| Selected extract |
Win-wins for all

As New Territories towns come close to collapsing under the weight of Mainland shoppers, even the pro-landlord/tourism Standard starts to look alarmed. It calls for a ‘win-win’ in what it describes as a tussle between ‘market forces’ (beneficiaries of the cross-border arbitrage-distortion) and ‘government’ (the local residents). Meanwhile, after suffering a week-long mob-assault from the Hong Kong commentariat, Financial Secretary John Tsang gets an exceptionally brutal kick in the teeth from a South China Morning Post column.

What’s the connection? Deep in the bowels of the bureaucracy-business nexus, a plot is afoot to establish a ‘win-win’ in line with Tsang’s obsession with expropriating and hoarding the population’s wealth for the benefit of private interests. It is all about increasing the quality and quantity of healthcare services by getting the middle class to pay higher hospital bills – and, at the same time, somehow getting enough extra money flowing through the system to enable the insurance industry to skim some off for itself as well.

Even the Standard grudgingly admits that it is unrealistic to find a  ‘win-win’ in the fight between people who benefit and people who lose from the influx of Mainland shoppers. Now imagine finding a way in which four different interests – middle-class consumers of health services, the John Tsang ‘your-money-is-ours’ bureaucracy, the insurance industry and the private medical sector – all emerge better off and satisfied from health-financing reform.

| Given data |
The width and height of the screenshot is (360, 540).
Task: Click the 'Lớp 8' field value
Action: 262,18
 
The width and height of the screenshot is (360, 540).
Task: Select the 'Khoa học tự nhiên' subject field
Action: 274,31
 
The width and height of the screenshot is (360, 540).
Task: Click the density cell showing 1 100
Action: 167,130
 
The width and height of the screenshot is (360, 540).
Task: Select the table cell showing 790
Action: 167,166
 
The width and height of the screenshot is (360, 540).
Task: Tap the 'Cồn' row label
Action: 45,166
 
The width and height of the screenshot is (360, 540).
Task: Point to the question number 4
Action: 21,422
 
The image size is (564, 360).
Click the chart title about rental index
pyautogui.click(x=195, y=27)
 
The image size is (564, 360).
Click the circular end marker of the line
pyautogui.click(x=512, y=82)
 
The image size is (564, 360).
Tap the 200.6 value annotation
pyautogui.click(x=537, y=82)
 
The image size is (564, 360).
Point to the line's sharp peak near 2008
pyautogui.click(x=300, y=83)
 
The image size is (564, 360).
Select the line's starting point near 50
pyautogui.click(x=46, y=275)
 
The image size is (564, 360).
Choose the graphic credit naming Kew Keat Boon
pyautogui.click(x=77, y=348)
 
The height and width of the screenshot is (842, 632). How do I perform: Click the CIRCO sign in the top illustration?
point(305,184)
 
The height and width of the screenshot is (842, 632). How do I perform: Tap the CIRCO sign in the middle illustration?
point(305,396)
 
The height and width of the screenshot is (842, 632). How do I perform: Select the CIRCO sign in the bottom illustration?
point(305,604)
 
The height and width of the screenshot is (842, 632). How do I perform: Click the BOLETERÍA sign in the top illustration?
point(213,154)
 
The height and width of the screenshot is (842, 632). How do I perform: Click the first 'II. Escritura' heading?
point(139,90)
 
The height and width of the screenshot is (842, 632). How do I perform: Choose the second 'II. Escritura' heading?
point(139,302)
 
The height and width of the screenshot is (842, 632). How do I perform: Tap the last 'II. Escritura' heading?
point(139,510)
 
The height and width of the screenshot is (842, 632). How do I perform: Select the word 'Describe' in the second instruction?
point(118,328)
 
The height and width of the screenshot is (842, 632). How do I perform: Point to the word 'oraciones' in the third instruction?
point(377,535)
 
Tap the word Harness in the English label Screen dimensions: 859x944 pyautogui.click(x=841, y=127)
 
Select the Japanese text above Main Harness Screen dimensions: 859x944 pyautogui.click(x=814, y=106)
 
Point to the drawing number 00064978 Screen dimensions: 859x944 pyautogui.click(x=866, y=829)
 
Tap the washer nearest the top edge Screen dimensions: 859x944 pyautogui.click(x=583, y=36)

| Task directions |
Carry on the commentary about Hong Kong's "win-win" schemes and health-financing reform, starting after its final paragraph.

| Result of this task |
No, it can’t be done. Just as the shops and MTR in Sheung Shui and Fanling prove that you can’t get a quart into a pint pot, so this long-running absurdity proves you can’t get a quart out of one either.

No-one disagrees that Hong Kong needs to expand, and therefore put more resources into, hospital services. (If the city increased all health spending by roughly 50-100%, it would be in line with that of most developed economies as a percentage of GDP.) The simple solution is: just do it – with all its land-based revenues, the government can easily afford the extra expenditure. If we want to be ‘prudent’, we can also reasonably ask middle-class people who can afford it to pay more for public-hospital bills, currently capped at HK$100 a day regardless of treatment. We could even re-jig the largely pointless group health insurance many employers offer (the payouts for in-patient care are so low that people just use public hospitals anyway) to cover such higher bills.

But that would be too simple: it would presume that taxes continue to pay for most hospital care, and the private sector wouldn’t get a slice. Instead, generations of proposals for healthcare finance reform have attempted to force the middle class to buy at least some private insurance and to migrate to a larger private-hospital sector. Leaving aside the bureaucrats’ fears that the government will still have to subsidize all this at some stage, this presents two big problems.

First, the insurers will expect to make a profit somehow. One of the reasons virtually no developed economy in the world apart from the US tries to rely mainly on private insurance to pay for healthcare is that the numbers don’t add up. A US hospital with 900 beds employs 1,300 billings clerks. It’s simple economics, not political ideology: a single-payer system focuses money on care rather than admin. Second, Hong Kong’s private hospitals – like the ‘luxury’ housing developers or the Direct Subsidy ‘elite’ Schools – are focused on serving the wealthy rather than the middle class. Although they use public resources (cheap land grants), they are under little obligation to serve broader social needs. Meanwhile, the private doctors minimize competition from overseas-trained rivals and similarly focus on high-margin business.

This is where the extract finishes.